* **RECORD SET**:
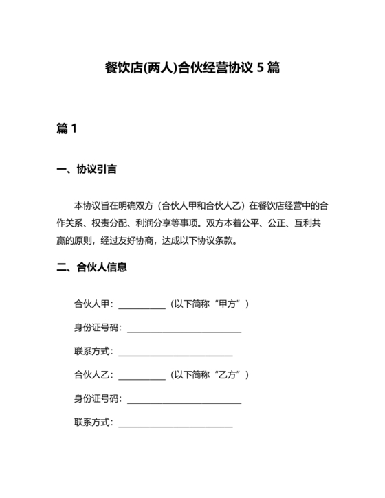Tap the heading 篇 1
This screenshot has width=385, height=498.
coord(67,128)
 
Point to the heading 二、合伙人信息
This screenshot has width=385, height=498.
coord(91,267)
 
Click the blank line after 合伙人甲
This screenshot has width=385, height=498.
coord(142,306)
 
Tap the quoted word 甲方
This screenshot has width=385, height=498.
coord(228,304)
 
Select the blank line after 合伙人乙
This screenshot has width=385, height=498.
coord(142,377)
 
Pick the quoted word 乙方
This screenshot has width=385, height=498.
coord(228,375)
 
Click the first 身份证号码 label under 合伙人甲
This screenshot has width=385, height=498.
coord(98,328)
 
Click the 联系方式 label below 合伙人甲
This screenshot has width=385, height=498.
coord(94,352)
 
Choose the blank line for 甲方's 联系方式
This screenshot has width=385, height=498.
coord(175,354)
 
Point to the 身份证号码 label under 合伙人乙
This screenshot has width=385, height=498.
coord(98,399)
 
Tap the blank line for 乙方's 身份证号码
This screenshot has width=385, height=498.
coord(184,401)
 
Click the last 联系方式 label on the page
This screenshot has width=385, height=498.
coord(94,423)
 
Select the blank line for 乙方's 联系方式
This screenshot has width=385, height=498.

* **PROBLEM TO WORK ON**:
Copy the records above word for word, from the line containing "Click the blank line after 合伙人甲" up to and including the line containing "coord(228,375)".

* **RESPONSE TO THE EXERCISE**:
Click the blank line after 合伙人甲
This screenshot has width=385, height=498.
coord(142,306)
 
Tap the quoted word 甲方
This screenshot has width=385, height=498.
coord(228,304)
 
Select the blank line after 合伙人乙
This screenshot has width=385, height=498.
coord(142,377)
 
Pick the quoted word 乙方
This screenshot has width=385, height=498.
coord(228,375)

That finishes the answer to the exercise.